I was officially out of the fight.

We began the long walk back to the entry point and then the bus, through the back streets of Buñol. It took us almost an hour, and it was like walking through a post-apocalyptic disaster zone. Occasionally we would come to a spot with a view of the main fight, which was still raging, but as more and more fled the carnage of the main street, the back lanes filled up with masses of people, who were slumped against the walls, or lying on the sidewalks, or just bent over shivering and breathing hard. Everyone had tomato juice and bits in their hair, tomato pulp spattered across their faces, their clothes and shoes dyed red. Well meaning villagers had brought out hoses, so queues had formed up for kerbside showers, and pretty quickly the gutters were flowing rivers of red, too.

Near the bus parking area, the streets had been cordoned off, and an impromptu carnival had started – music, food, and dancing. I had a tortilla sandwich and a plate of paella, and queued up for a “shower” under the dribble of a hose being held out by an eight-year old local villager. I noticed for the first time that I was cut on my left elbow, which was where it had scraped up against a palm tree in the main square during one of the crowd surges. It was stinging, as was my left eye which had taken a hefty squirt of tomato juice in a direct hit.

But then I bumped into an English fellow who had been part of the group I had arrived with. He had stripped off his t-shirt to wash, revealing deep purple bruises all down his shoulders and back.
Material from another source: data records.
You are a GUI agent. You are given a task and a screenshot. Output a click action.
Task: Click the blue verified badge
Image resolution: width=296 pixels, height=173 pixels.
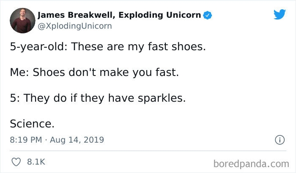click(x=208, y=16)
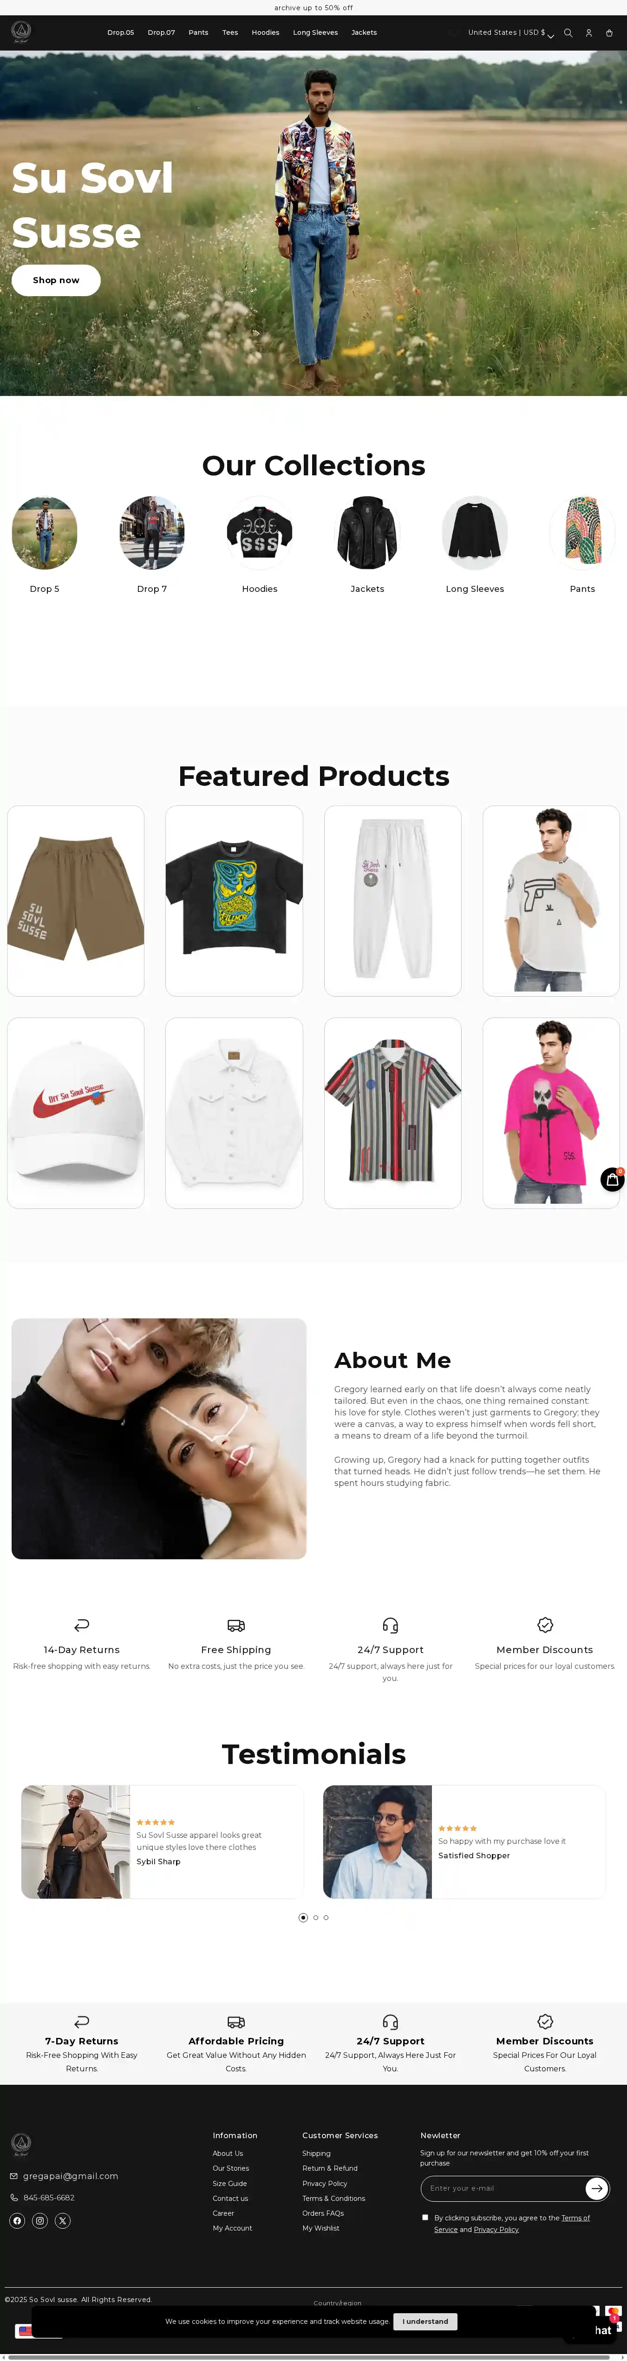Expand United States | USD $ selector
This screenshot has width=627, height=2361.
click(x=511, y=33)
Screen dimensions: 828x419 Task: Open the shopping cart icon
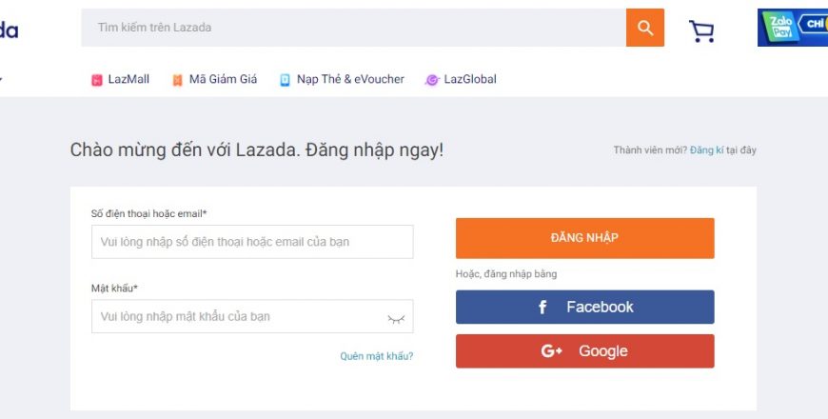pos(701,31)
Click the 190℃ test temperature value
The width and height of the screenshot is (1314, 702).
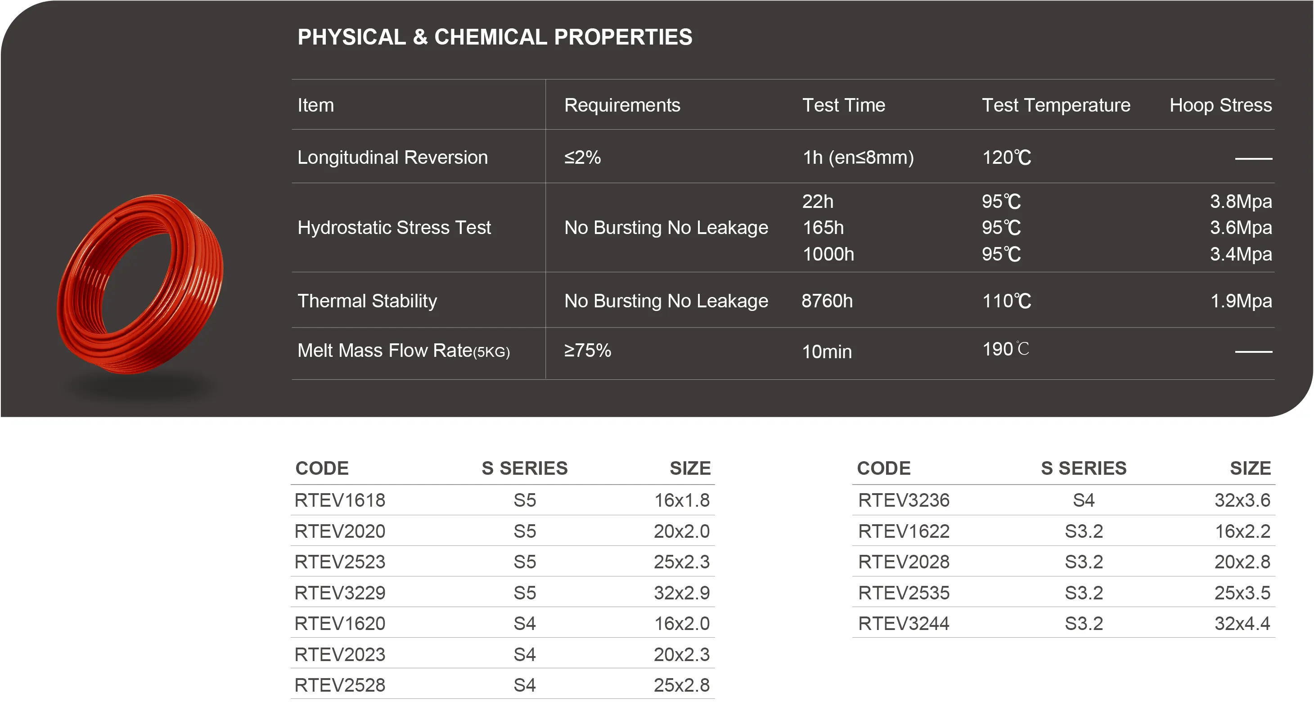[x=1005, y=349]
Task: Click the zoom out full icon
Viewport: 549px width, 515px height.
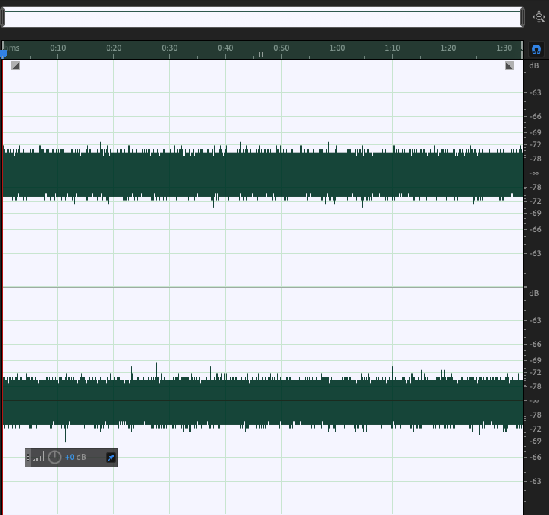Action: point(539,16)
They were in the shape of perfectly formed boot prints, and in some spots the skin had broken, and blood trickled down. He told me he had tried to climb the pole earlier, had got caught at the bottom of the human pyramid, and this was the result. I must admit that seeing this, the cut on my elbow and my stinging left eye didn’t feel so bad anymore.

***

While we were talking, a canon shot boomed out in the distance. It was noon, and the 2013 Tomatina was officially over. I had survived.
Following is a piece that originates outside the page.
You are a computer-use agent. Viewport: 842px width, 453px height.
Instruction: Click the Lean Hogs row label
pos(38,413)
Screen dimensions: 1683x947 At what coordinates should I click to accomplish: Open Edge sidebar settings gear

All I can say is that the Tomatina is a mad, mental and completely other-worldly experience. And that a tomato, when thrown at you really hard, hurts like buggery.

I am glad I did it; but once is enough for me, and I am unlikely to do it again. Although have no fear – I am already thinking of next year, when Pamplona’s La Fermin (the annual Running of the Bulls) beckons.

Special thanks to Shelley Harris for being such a sport and doing this trip with me way back when – is was certainly not your average birthday!